Brano fornito:
Dunque, "finché il pianto è stato appannaggio di una cultura pre-platonica di oralità primaria, il modello del sapere viene spesso associato al modello della sofferenza. L'Agamennone di Eschilo lo dice chiaramente: solo chi soffre sa. Per poter avere la percezione del mondo bisogna saper soffrire, l'apprendistato di dolore serve per piegare il tempo all'avventura conoscitiva". In fondo, prosegue l'antropologa, "tutte le pratiche iniziatiche sono modelli che inducono alla conquista del sapere attraverso la sofferenza. Solo chi piange, rende intellegibile il dolore".

Compiti da svolgere:
- A) Rispondi a queste domande relative al brano sul pianto e il sapere:
(i) In quale opera si afferma chiaramente che solo chi soffre sa?
(ii) A che cosa serve l'apprendistato di dolore?
(iii) Secondo l'antropologa, a che cosa inducono tutte le pratiche iniziatiche?
- B) Riprendi il brano sul pianto e il sapere e proseguilo a partire dalla sua ultima frase.

Dati forniti:
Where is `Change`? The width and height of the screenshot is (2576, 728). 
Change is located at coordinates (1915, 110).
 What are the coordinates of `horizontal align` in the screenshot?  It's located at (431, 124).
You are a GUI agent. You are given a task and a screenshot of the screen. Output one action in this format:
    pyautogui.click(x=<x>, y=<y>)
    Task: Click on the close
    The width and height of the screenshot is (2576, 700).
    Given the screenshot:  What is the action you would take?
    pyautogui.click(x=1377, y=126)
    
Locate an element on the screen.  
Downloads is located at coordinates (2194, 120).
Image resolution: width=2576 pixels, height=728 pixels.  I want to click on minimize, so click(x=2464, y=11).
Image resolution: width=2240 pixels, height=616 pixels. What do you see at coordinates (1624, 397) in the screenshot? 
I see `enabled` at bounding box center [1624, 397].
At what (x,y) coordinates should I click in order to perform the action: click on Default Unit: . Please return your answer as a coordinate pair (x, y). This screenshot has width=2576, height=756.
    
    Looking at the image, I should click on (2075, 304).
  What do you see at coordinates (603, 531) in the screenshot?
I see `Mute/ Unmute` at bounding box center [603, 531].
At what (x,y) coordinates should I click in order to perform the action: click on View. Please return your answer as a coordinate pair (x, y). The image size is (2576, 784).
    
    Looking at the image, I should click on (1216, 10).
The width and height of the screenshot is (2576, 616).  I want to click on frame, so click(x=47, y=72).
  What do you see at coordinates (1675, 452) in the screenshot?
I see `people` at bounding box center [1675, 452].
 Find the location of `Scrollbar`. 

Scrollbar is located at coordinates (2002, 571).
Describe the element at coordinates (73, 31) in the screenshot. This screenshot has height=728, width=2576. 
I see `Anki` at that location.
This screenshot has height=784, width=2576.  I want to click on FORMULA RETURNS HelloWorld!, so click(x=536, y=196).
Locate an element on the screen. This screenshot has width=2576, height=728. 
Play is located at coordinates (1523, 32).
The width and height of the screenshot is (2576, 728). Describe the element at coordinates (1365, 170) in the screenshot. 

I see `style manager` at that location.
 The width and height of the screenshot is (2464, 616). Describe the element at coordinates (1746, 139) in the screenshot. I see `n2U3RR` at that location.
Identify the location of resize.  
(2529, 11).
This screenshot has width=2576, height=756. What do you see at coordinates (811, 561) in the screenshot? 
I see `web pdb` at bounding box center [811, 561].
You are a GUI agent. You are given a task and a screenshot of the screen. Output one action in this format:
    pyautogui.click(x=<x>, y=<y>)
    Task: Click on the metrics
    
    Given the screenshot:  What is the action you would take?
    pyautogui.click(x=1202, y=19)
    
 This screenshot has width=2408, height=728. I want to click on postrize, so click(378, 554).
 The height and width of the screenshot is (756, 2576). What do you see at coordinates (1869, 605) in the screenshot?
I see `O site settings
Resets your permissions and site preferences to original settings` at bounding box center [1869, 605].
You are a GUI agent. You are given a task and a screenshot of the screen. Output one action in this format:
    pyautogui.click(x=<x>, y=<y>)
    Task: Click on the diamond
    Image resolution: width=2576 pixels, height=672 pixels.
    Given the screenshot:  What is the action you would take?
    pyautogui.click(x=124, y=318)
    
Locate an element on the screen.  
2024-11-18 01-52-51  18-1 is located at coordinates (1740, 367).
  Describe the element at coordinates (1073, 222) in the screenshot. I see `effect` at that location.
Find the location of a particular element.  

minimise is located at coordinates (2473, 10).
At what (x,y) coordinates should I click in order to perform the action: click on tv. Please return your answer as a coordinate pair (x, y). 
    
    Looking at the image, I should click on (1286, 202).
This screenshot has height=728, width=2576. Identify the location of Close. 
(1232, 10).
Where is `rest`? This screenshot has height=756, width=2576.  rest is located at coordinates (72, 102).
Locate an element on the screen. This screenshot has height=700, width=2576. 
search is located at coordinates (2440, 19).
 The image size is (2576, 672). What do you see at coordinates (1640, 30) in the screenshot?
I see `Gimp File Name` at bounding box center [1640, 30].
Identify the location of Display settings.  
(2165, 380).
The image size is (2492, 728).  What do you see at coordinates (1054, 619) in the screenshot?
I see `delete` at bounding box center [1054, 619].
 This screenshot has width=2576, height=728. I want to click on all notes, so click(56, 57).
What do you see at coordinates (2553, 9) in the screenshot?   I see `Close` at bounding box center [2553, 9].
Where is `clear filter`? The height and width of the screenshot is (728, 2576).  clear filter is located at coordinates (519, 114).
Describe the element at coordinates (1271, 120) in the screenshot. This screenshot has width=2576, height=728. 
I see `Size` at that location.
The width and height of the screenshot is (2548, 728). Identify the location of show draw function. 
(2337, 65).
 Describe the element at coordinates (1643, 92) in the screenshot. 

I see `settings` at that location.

Risposte ai compiti:
- A)
(i) Nell'Agamennone di Eschilo.
(ii) A piegare il tempo all'avventura conoscitiva.
(iii) Alla conquista del sapere attraverso la sofferenza.

- B)
Con Platone e la scrittura non c'è più bisogno di emozionarsi per conoscere
Ma da Platone in poi tutto cambia. E gli uomini non hanno più diritto alle lacrime. "Platone lo dice: basta veder piangere gli dei e gli eroi", sottolinea Faranda. "C'è la nascita della polis, di un sistema in cui la civiltà di segno androcratico necessita di una nuova immagine del maschile. E c'è l'avvento della scrittura. Il cittadino abbandona il pathos per un comportamento improntato alla misura, all'equilibrio e alla razionalita'". Soprattutto, "si introduce una forma di sapere che può essere consegnata a un sistema di scrittura: la memoria può diventare memoria 'irrigidita', non c'è piu bisogno di emozionarsi per conoscere".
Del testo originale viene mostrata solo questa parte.